Bruce Hodges visits Philadelphia’s Marian Anderson Hall on 25 October 2025 for the performance of Sibelius, Jennifer Higdon, Tchaikovsky and Josef Rheinberger

Lisa Batiashvili and the Philadelphia in perfect accord. Photo: Allie Ippolito

Lisa Batiashvili and the Philadelphia in perfect accord. Photo: Allie Ippolito

It is hard to overstate the tonal lustre that Lisa Batiashvili brought to Sibelius’s Violin Concerto – unusually positioned at the opening of this concert – which handsomely showed the colours of her 1739 Joseph Guarneri ‘del Gesù’ instrument.
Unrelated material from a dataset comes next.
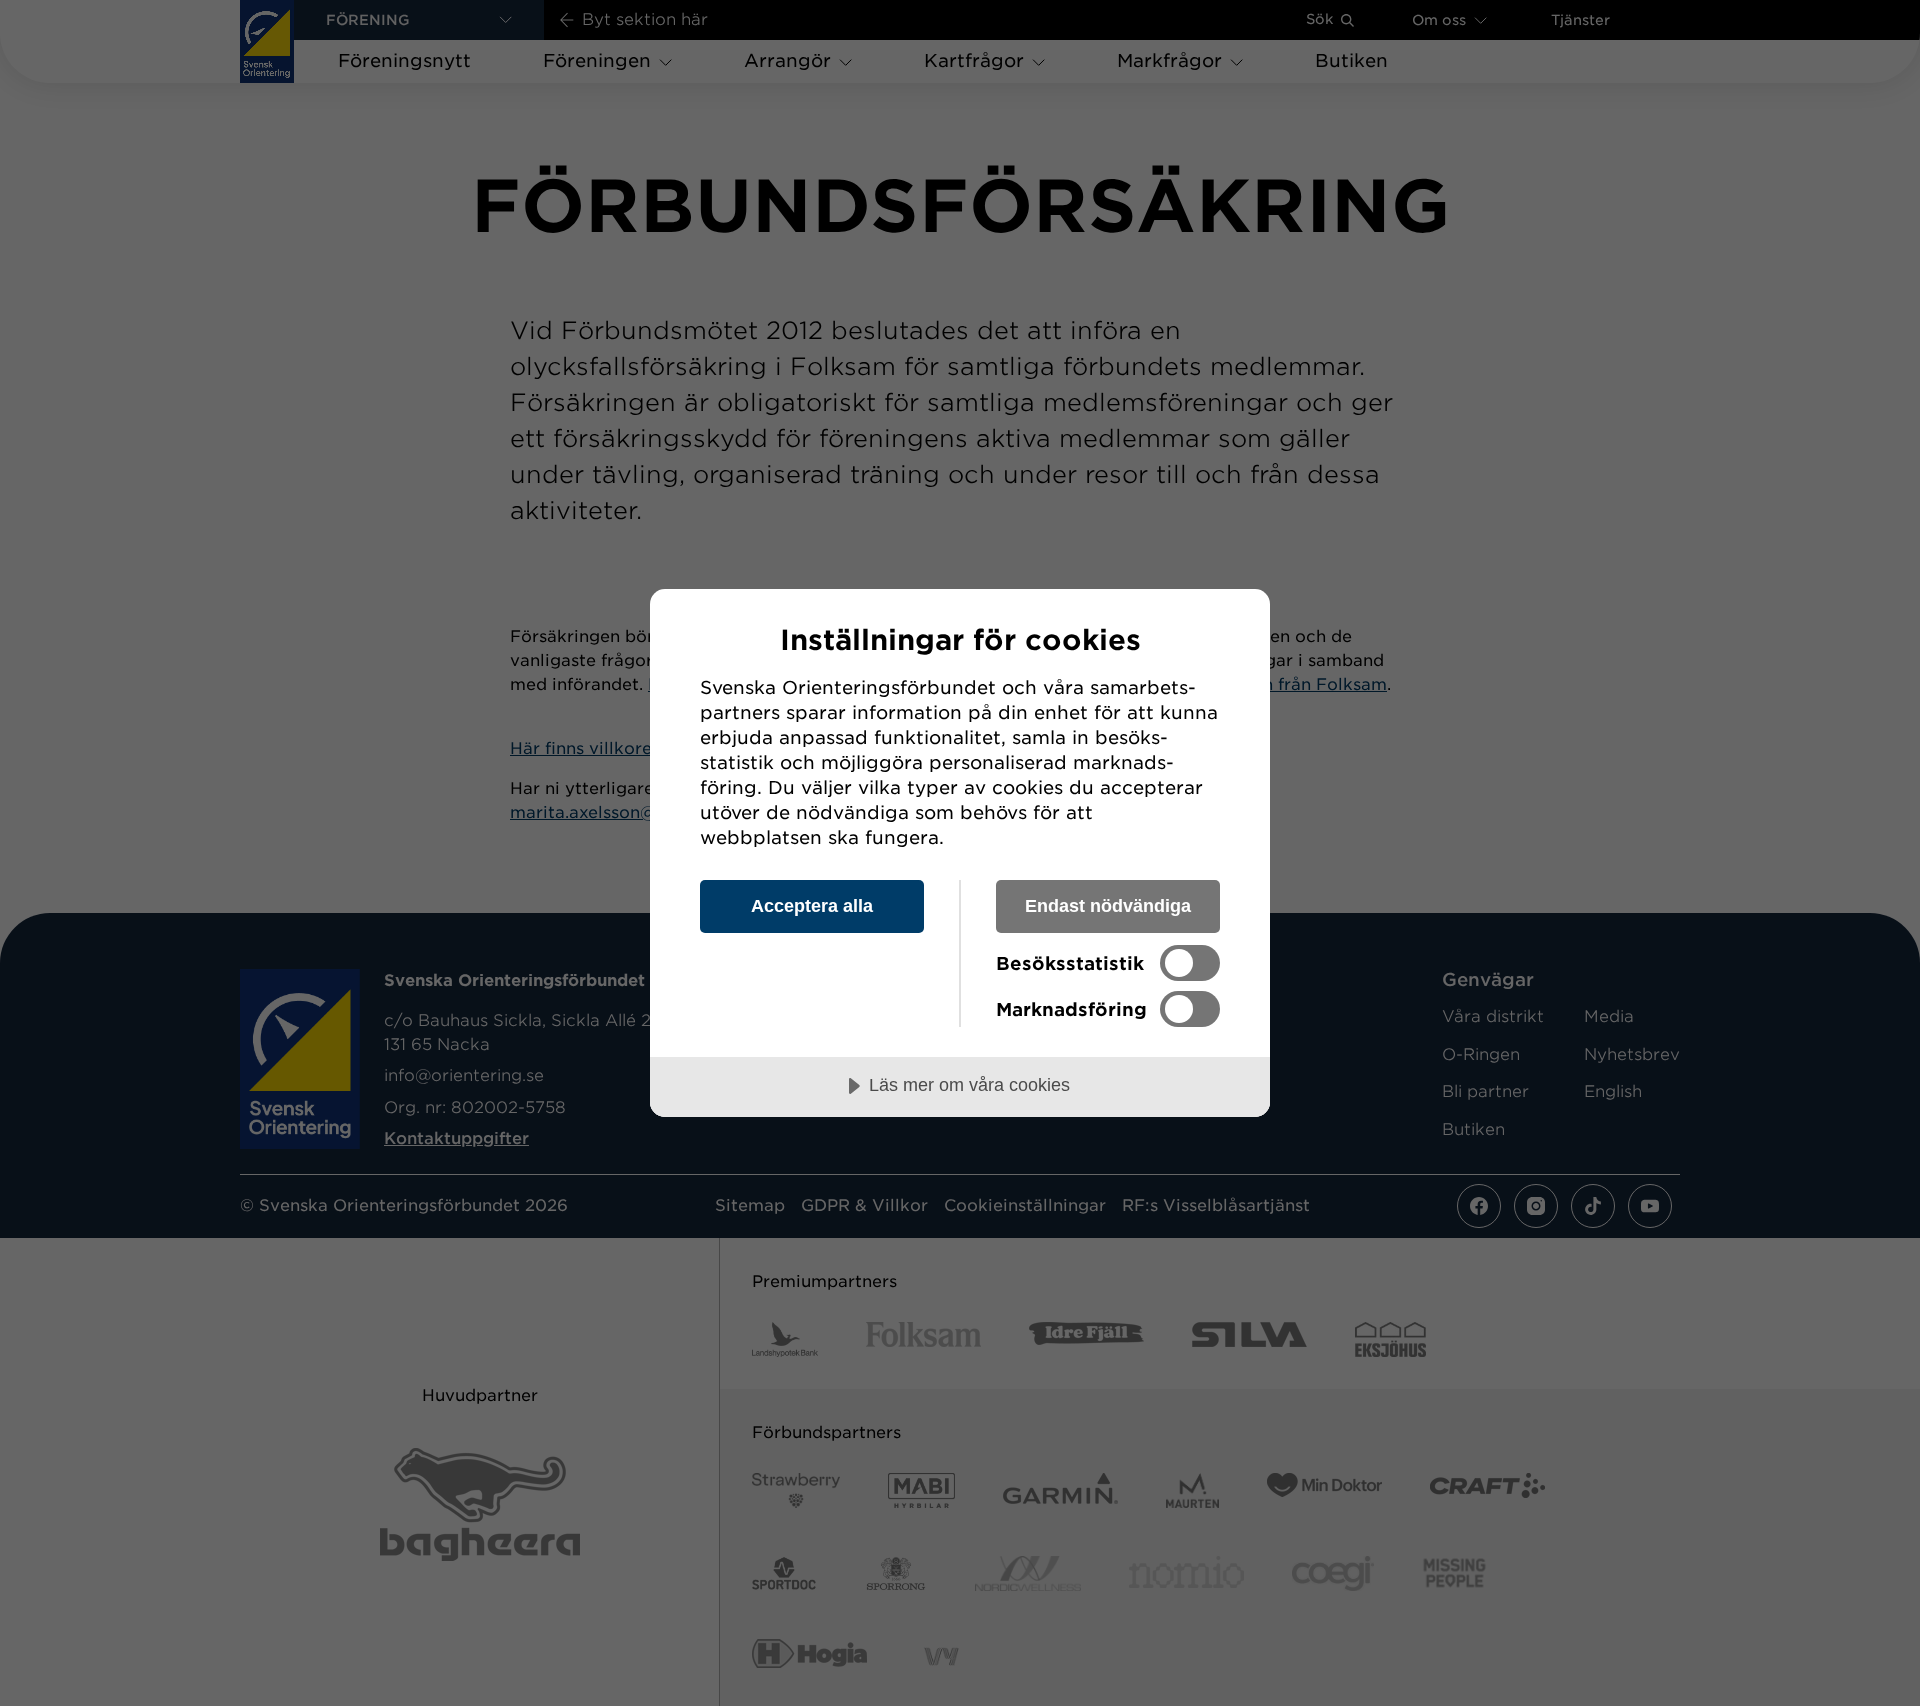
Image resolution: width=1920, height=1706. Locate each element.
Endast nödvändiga (1108, 906)
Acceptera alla (812, 906)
It also didn’t hurt that she has worked often with conductor Yannick Nézet-Séguin, as their acclaimed recordings attest. The conductor sensitively kept the Philadelphia forces flowing yet damped – some might say, slightly too much – but the result was a quiet backdrop that allowed every detail of the violinist’s probing lines to be heard.

As an unusual encore, the violinist returned for Josef Rheinberger’s Evening Song, gracefully arranged by Jarkko Riihimäki to include the entire ensemble.

A different kind of string goodness happened in Jennifer Higdon’s Concerto for Orchestra, which I hadn’t heard since its 2002 Philadelphia premiere with Wolfgang Sawallisch. With all respect to the late conductor, Nézet-Séguin better internalised the work’s energy and insouciance, heightening its contrasts.

Among memorable sequences for the entire ensemble were those with string principals – leader David Kim, second violin Kimberly Fisher, violist Choong-Jin Chang and cellist Hai-Ye Ni – as an impromptu string quartet, backed by clouds of chimes, glockenspiel, xylophone, wood block and whip crack.

The afternoon closed with Tchaikovsky’s Francesca di Rimini, which causes strong opinions among listeners. My approach to the composer’s overheated ode is to imagine gazing at a rocky ocean promontory, as orchestral waves dash up against the cliffs. In this case, the overwhelming Philadelphia string contingent was hard to resist.